Üç büyük sektör küçülmüştür. Yüzde değişimler olarak inşaat sert (-9,8), sanayi (-1,7) ve hizmetler (-0,9) ılımlı tempolarda… Bu üç sektörün 2018’deki GSYH’ya toplam katkısı yüzde 59’dur. 

Bu hesaplamada sanayi sektörünün üretim endeksleri ile GSYH verileri arasında uyum yoktur. Her iki istatistik TÜİK kaynaklıdır. Ocak-Eylül 2019’da sanayi üretim endeksleri ile GSYH’deki sanayi katma değerinin yüzde değişimini karşılaştıralım: -2,7 → -1,7… Küçülme temposundaki bir puanlık fark, mutlak değer ve göreli olarak büyüktür. Gayri safi üretimdeki (endeksteki) daralmanın önemli bir boyutunun katma değere (GSYH’ya) taşınmaması ekonomik olarak nasıl açıklanabilir?

Benzeri bir uyumsuzluk, büyümeyi başlatan son üç ayın istatistiklerinde de vardır. Büyüme hızları bakımından sanayi katma değeri (GSYH verisi), gayri safi üretim değerini (endeksleri) iki misli aşmıştır (+1,6 ve +0,8). 

Millî geliri, sistematik olarak yukarı çeken (sanayi kökenli) bir yöntem sorunu akla gelmektedir. 

Diğer sektörlere geçelim. TÜİK sınıflamasında hizmetler, ekonominin ticaret, depolama, taşıma, ulaşım, turizm kollarını kapsar. Yaygın iktisat dilinde “hizmetler”, çok daha geniştir. TÜİK geniş anlamda hizmet üretiminin tüm diğer alanlarını altı alt sektöre ayırmış; GSYH tablolarında ayrı başlıklar altında toplamıştır. 

Bunlardan en büyüğü (GSYH payı %12,9) olan “kamu yönetimi”ni Tablo 1’e ekledim. Katma değer tahmini güçtür; büyük ölçüde personel giderleri ile ölçülür. Ocak-Eylül 2019’da %5,3 oranında büyüdüğü hesaplanmıştır. Bu veri, harcamalara göre GSYH hesabı (Tablo 2) içinde yer alan “kamu cari” kalemi ile tutarlıdır.    

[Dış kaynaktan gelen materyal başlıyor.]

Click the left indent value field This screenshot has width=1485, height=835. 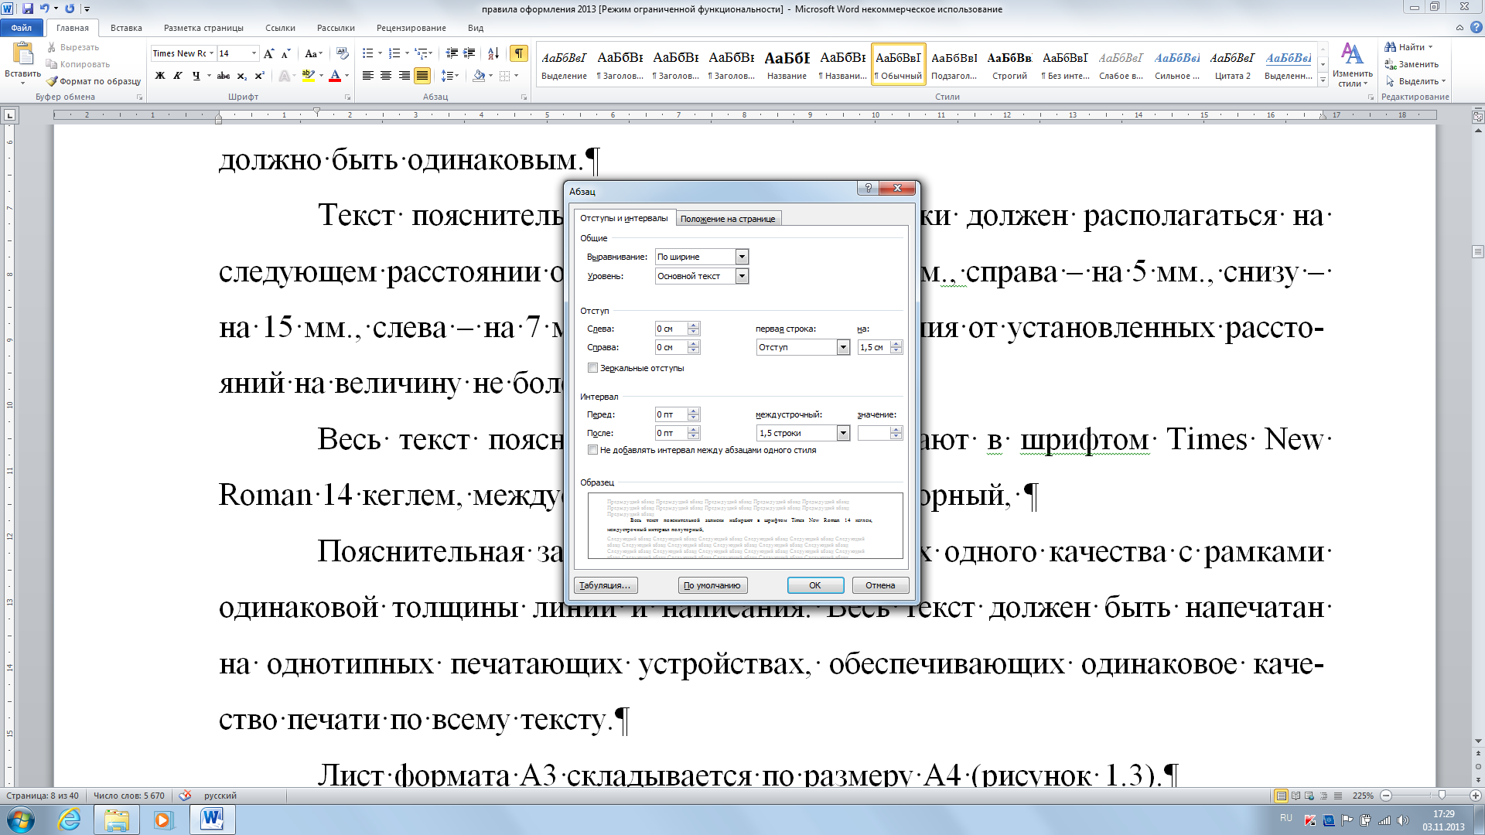tap(670, 329)
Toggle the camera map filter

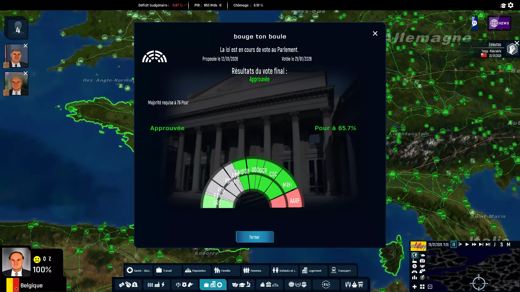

Sözü geçen (ve genellikle “üretken olmayan”) alanları içeren altı alt-sektörün son GSYH hesaplarında dikkatimi çeken bir sorun sivriliyor: Bu gruptaki “gayrimenkul faaliyetleri” Ocak-Eylül 2019’da yüzde 2,5 oranında büyümüştür. Bu alt-sektörün millî gelirdeki payı yüzde 7,6 ile tarımı aşmaktadır ve tüm özellikleri ile inşaat üretiminin uzantısıdır. İnşaat sektörünün yüzde 10’a yaklaşan bir tempo ile (bk. Tablo 1, sütun 3) küçüldüğü dokuz ay boyunca gayrimenkul alım-satım-kiralama işlemleri nasıl olup da büyüyebilmiştir? 

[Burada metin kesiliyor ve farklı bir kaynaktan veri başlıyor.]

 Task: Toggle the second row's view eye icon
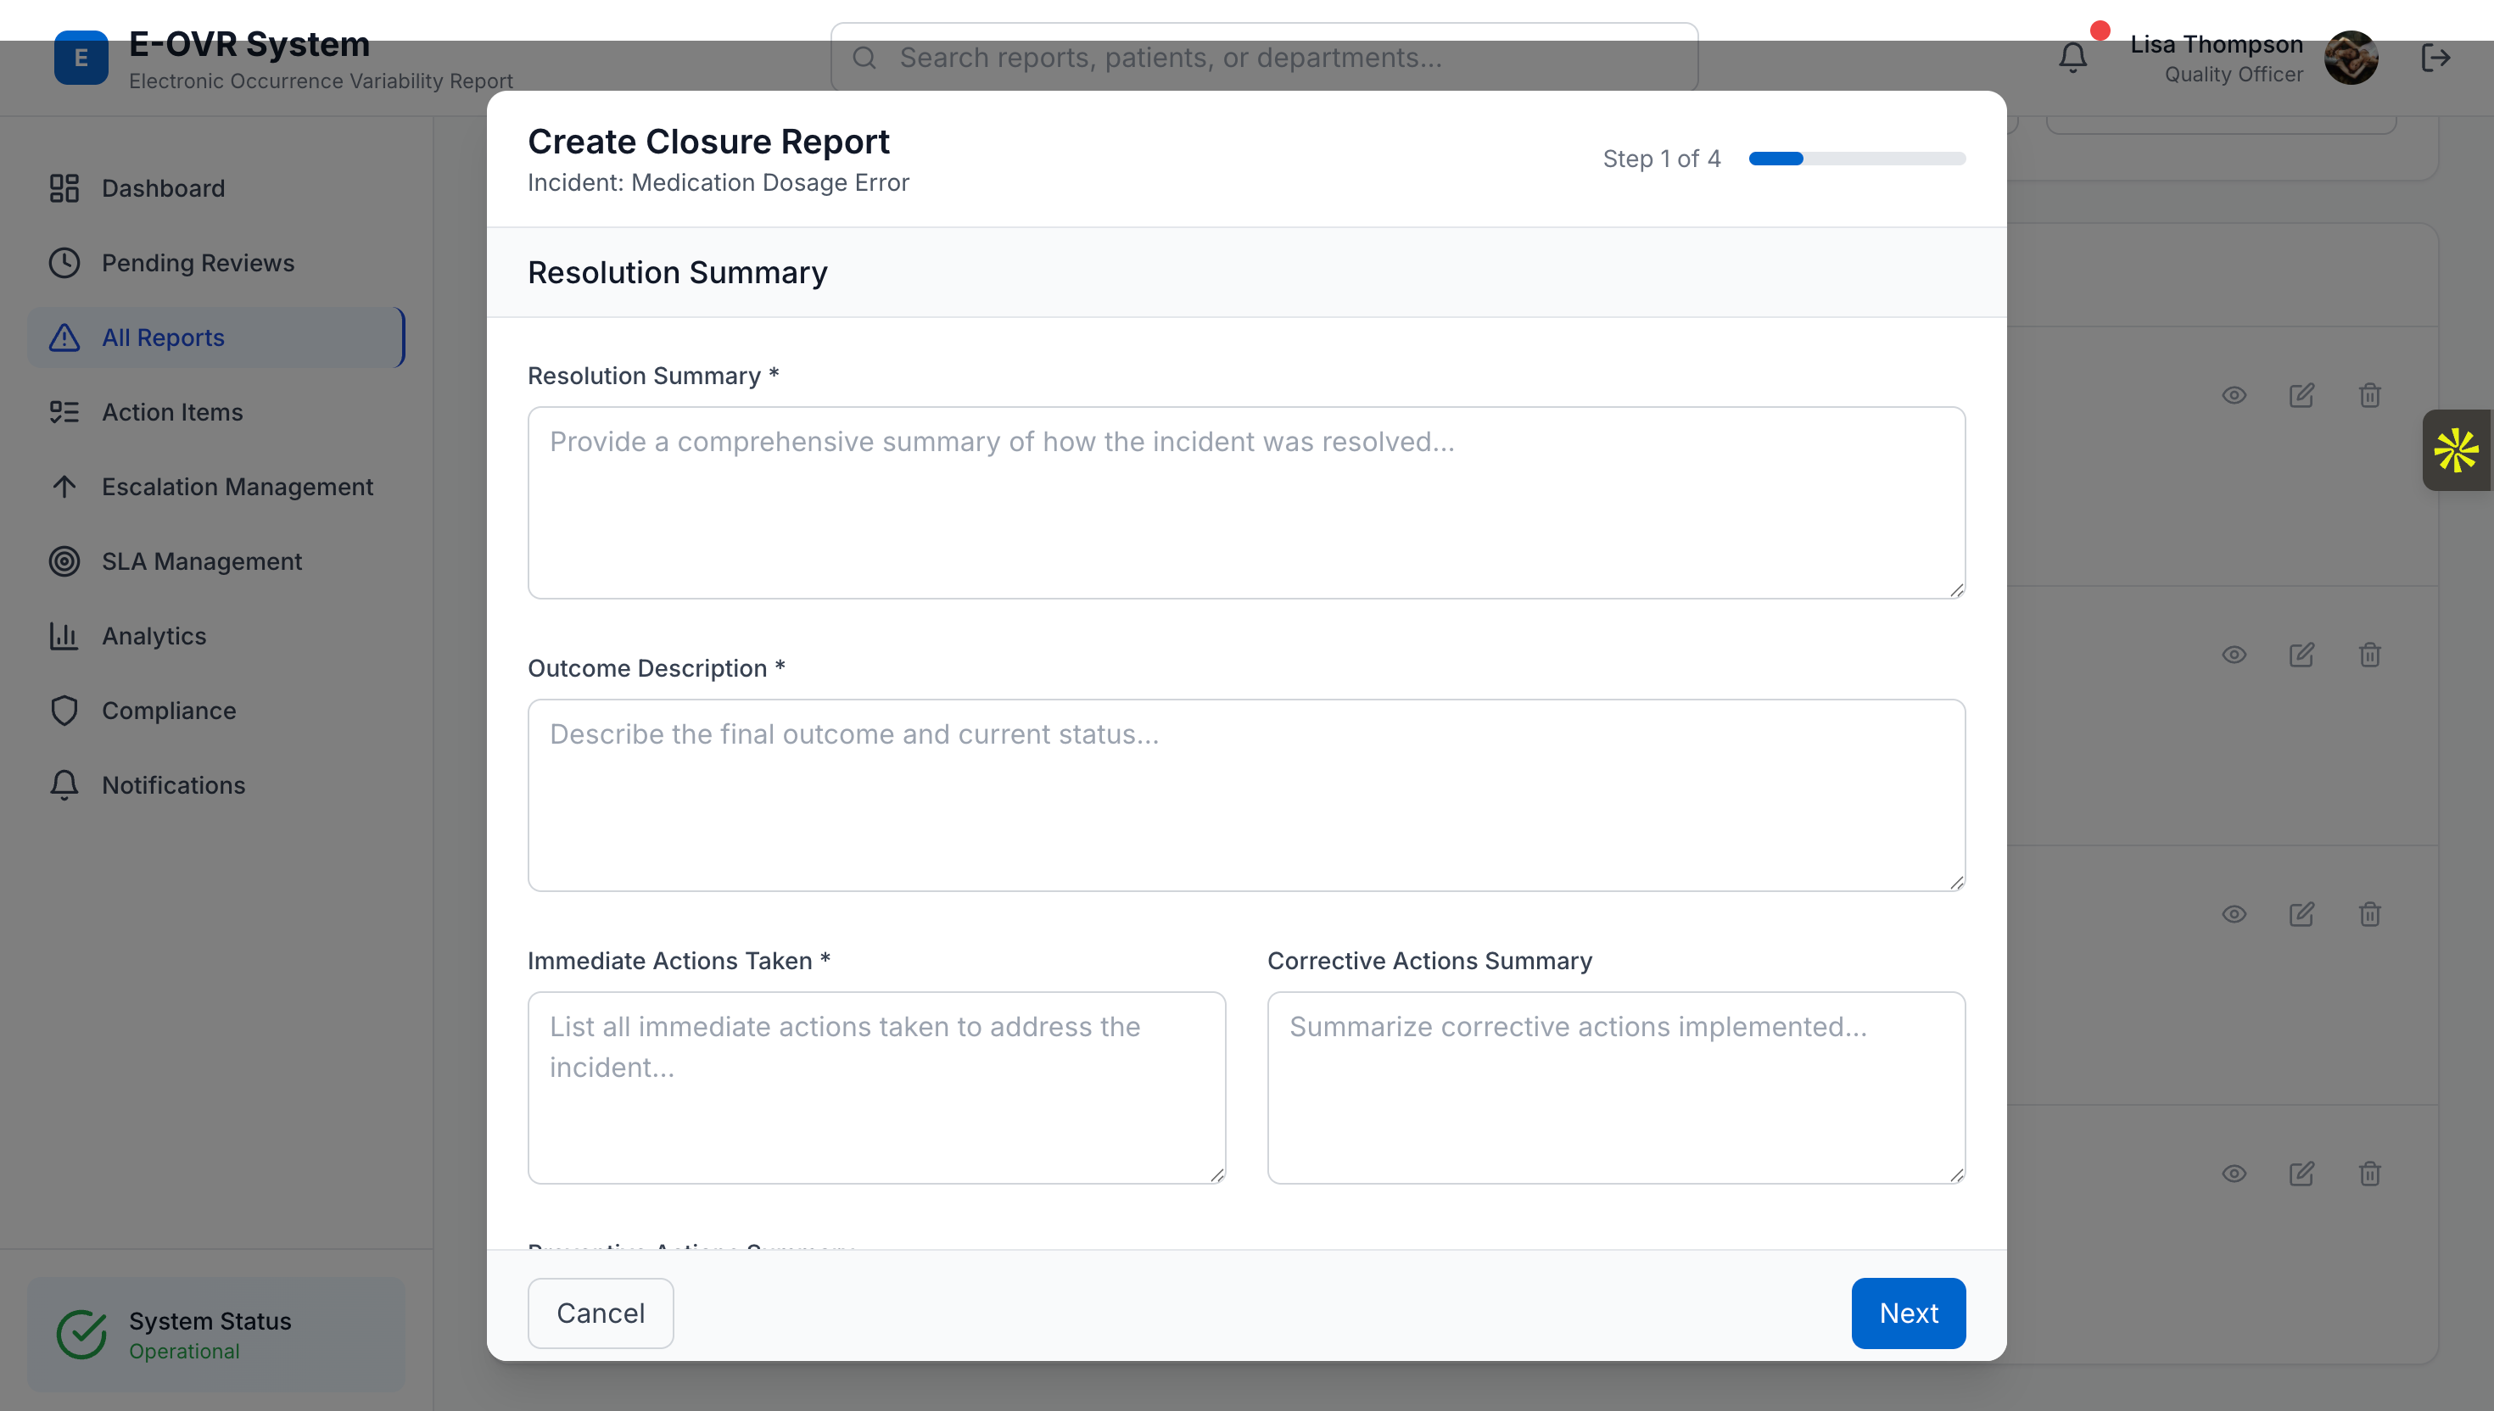tap(2233, 655)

Ocak-Eylül 2019 döneminde GSYH’nın yüzde 0,9 (binde 9) oranında daraldığı hesaplanıyor. TÜİK’in son üç ayda belirlediği ılımlı büyümeye rağmen…  

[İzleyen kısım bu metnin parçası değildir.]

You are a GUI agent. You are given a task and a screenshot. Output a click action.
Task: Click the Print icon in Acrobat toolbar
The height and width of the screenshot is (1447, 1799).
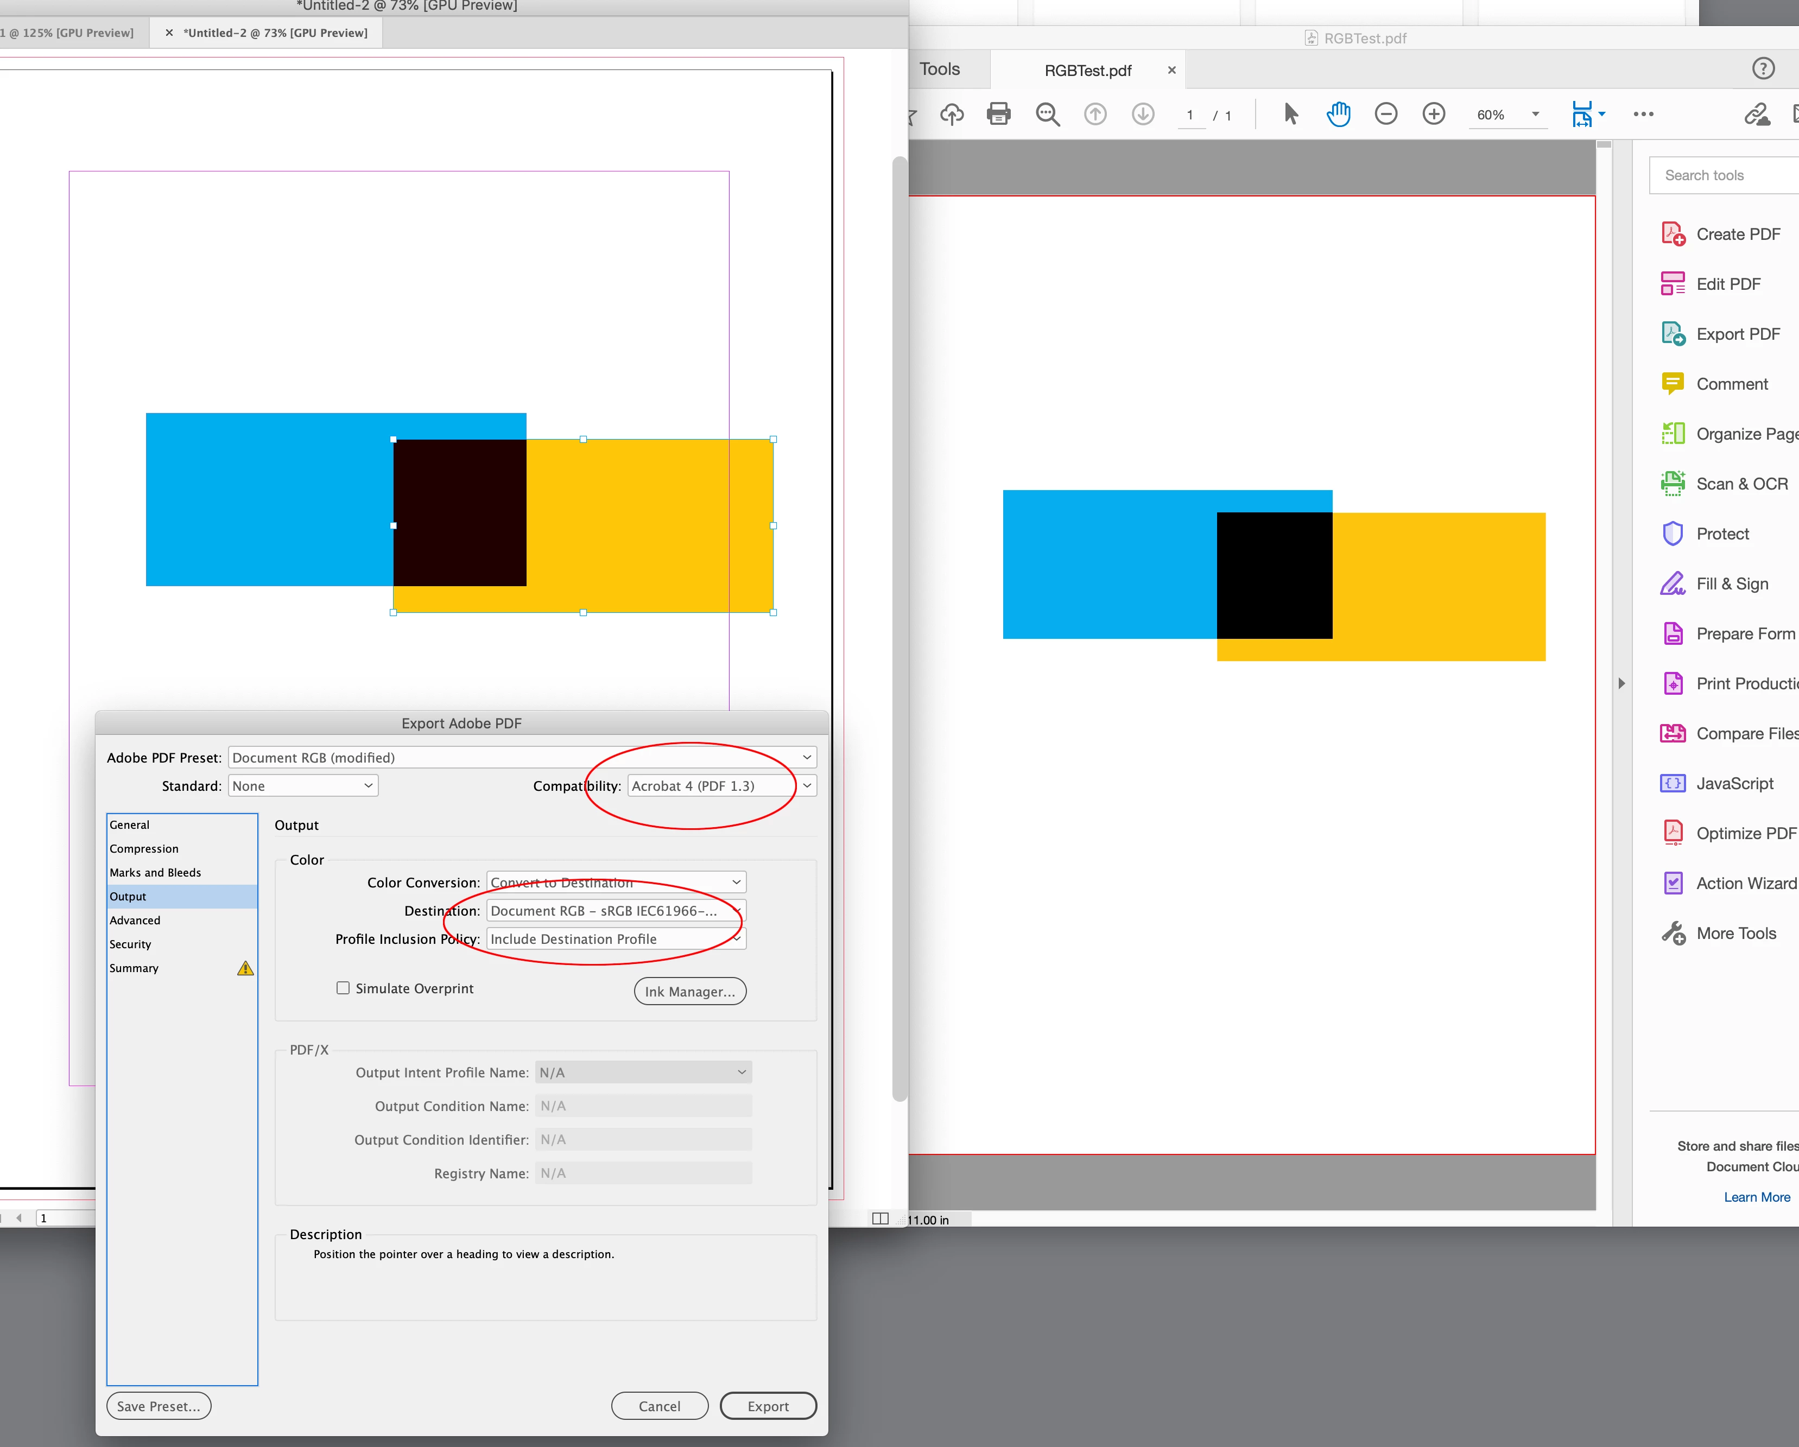(998, 113)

Ocak-Eylül 2019: Harcamalara göre millî gelir
Tablo 2, Ocak-Eylül 2019 döneminde harcamalara göre millî gelirin bir önceki yıla göre değişim oranlarını gösteriyor. 

İç talebin üç ana kalemini (özel tüketim, yatırım ve devletin cari harcamalarını) toplayın; mal ve hizmet ihracatını ekleyin, ithalatını çıkarın. Sonuç, harcamalara göre GSYH toplamıdır.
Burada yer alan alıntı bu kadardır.